Best individual blog- @TheNerdyTeacher http://www.thenerdyteacher.com/ for his epic posts on all things education and pop culture. Saved by the Bell is a favorite.
Best individual tweeter – @ShellTerrell I have no idea how Shelly does it, but she is incredible!
Best group blog – http://coopcatalyst.wordpress.com/ This is an incredible group of educators, I love their individual blogs but when they come together it is magic.
Best new blog – http://gret.wordpress.com I love reading each of Greta’s posts, I am so glad she decided to start a blog!
Best class blog – http://alfordnews.wordpress.com/ Kelly does such a great job with her class blog, I love the way she creates Smilebox creations of what her kiddos are doing to share with parents.
Best resource sharing blog – http://freetech4teachers.com Richard is a resource sharing rock star.
Most influential blog post – http://www.johntspencer.com/2010/02/i-hope-he-stays-lunatic-for-life.html To be fair most of John’s posts are inspirational to me. I think this one sticks out because it reminds me of conversations with my dad about the moon and growing up.
Most influential tweet / series of tweets / tweet based discussion – #cpchat  I have loved seeing this group of administrators come together.
Best teacher blog –@whatedsaid http://whatedsaid.wordpress.com/ Edna always leaves me thinking and working to make myself better. Plus the visual learner in me loves her Toon Doo cartoons for each post!
Best librarian / library blog – My favorite librarian @shannonmmiller http://vanmeterlibraryvoice.blogspot.com/
Best school administrator blog – @gcouros http://georgecouros.ca/blog/ George provides honest reflection and inspiration around every bend.
Best educational tech support blog- http://jasontbedell.com/ Jason did an outstanding series/ebook about tech integration.
Best elearning / corporate education blog – http://thegatewayto21stcenturyskills.blogspot.com/
Best educational webinar series – Reform Symposium (not sure if I am allowed to nominate this one since I was involved, but want to nominate the rest of the awesome team, it was incredible!)
Lifetime achievement – @cybraryman1 Jerry has an incredible collection of knowledge and resources that he has added to for years.
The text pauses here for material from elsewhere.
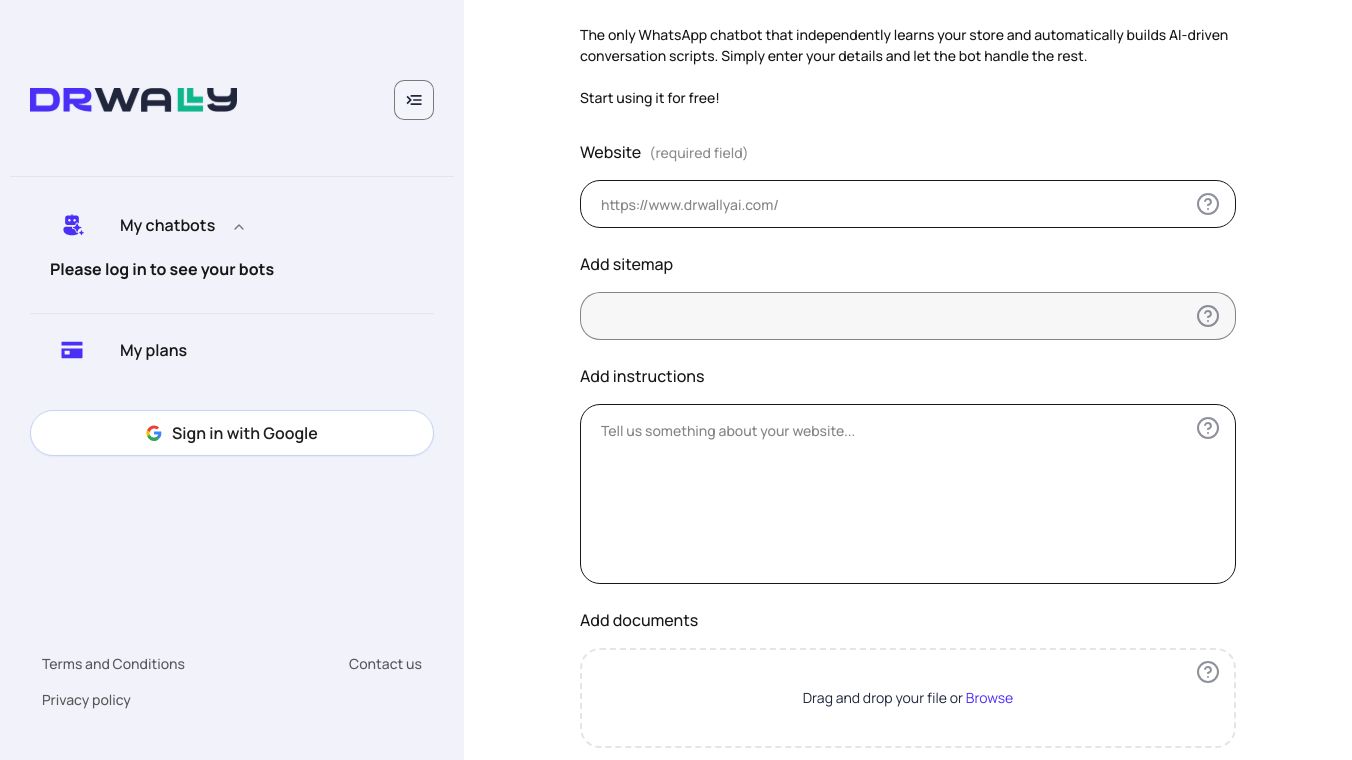Image resolution: width=1352 pixels, height=760 pixels.
Task: Open Terms and Conditions link
Action: (113, 664)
It doesn’t matter what you need or are looking for, Jerry always has it at the ready (including personalized birthday webpages).

That is beyond hard for me!  If you want to see who I would nominate if I could include all of my favorites, check out these Google Bundles edublogger alliance 1 and edublogger alliance 2.

Want to nominate your favorites?

In order to nominate blogs for the 2010 Edublog Awards you have to link to them first!

  • Nominations: Close Friday 3 December!
  • Voting: Ends Tuesday 14 December!
  • Award Ceremony: Wednesday 15 December!

1. Write a post on your blog linking to:

You can nominate:

  1. For as many categories as you like,
  2. But only one nomination per category,
  3. A blog (or site) for more than one category
  4. Any blog or site you like but not your own blogs (sites) :)

2. Email edublogs the link to your nomination post

Happy nominating!

Comments (6)

Thanks Kelly! You’ve been an inspiration to me this year. Hopefully, some of your dedication rubs off and I can finish the second half of the book.
I tried to respond via DM, but you’re not following.

[…] This post was mentioned on Twitter by Shelly S Terrell, ktenkely, Beth Harris, artrubicon, Roy Ph-Jacobs and others. Roy Ph-Jacobs said: iLearn Technology » Blog Archive » Edublog Award Nominations 2010: My Google Reader is packed… http://goo.gl/fb/Qwa5o […]

Thanks for the nomination!

Thank you!
Readers should know that:
Kelly’s was one of the first blogs I read and was inspired by.
It was when Kelly started a blogging alliance that I became involved with other bloggers. She has supported me in several contexts and broadened my thinking. Her modeling, guidance and inspiration for educators worldwide is exceptional.
To be nominated by you is really meaningful!

Wow Kelly! Thanks so much! I’m humbled by your nomination. It seriously means a lot!
You have so much to do with my blog. Thanks for inspiring and supporting me every day.

Kelly! Thanks so much! Loved collaborating with you this year and you’re on my nominations as well! Thanks for the joy you bring to the PLN!